Segment Start: The data
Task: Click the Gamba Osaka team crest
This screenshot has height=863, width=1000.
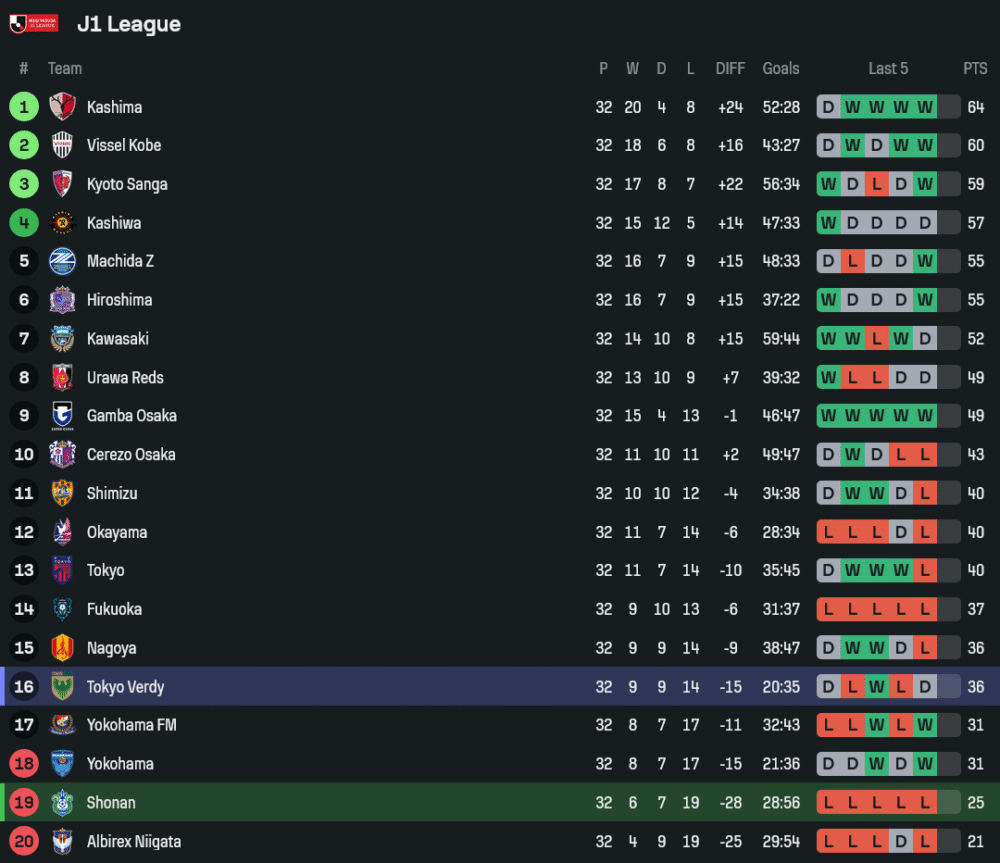Action: (x=62, y=416)
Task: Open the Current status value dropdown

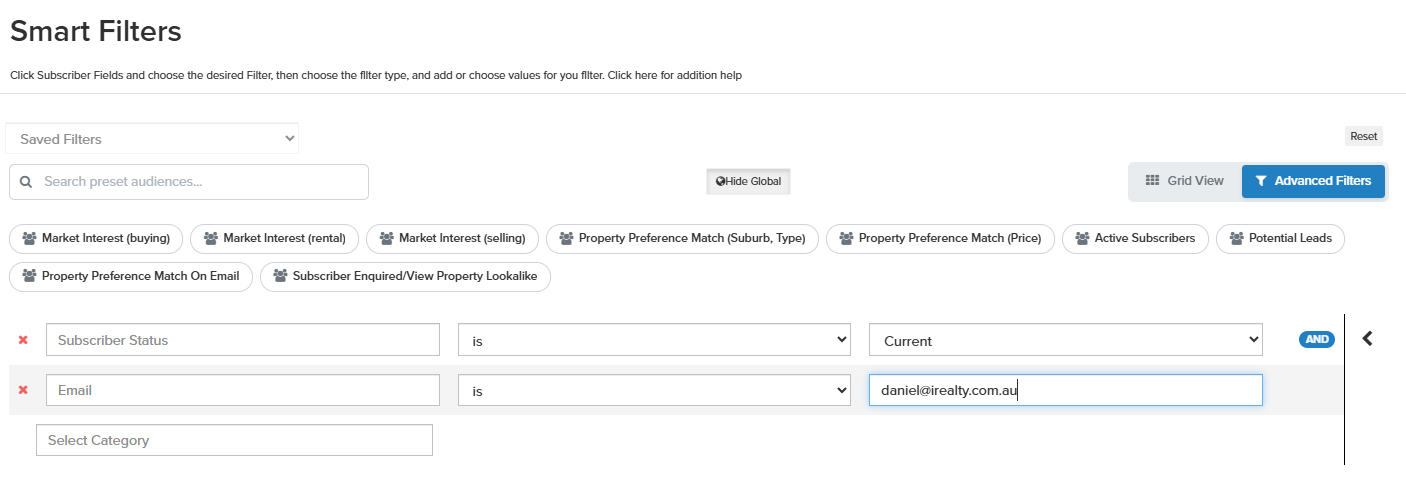Action: click(1065, 340)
Segment End: The data
What this task involves: Each line above should be written out again unchanged; no images are to be carried over.

Exercise solution:
Task: Click the Gamba Osaka team crest
This screenshot has height=863, width=1000.
Action: (x=62, y=416)
Task: Open the Current status value dropdown

Action: click(1065, 340)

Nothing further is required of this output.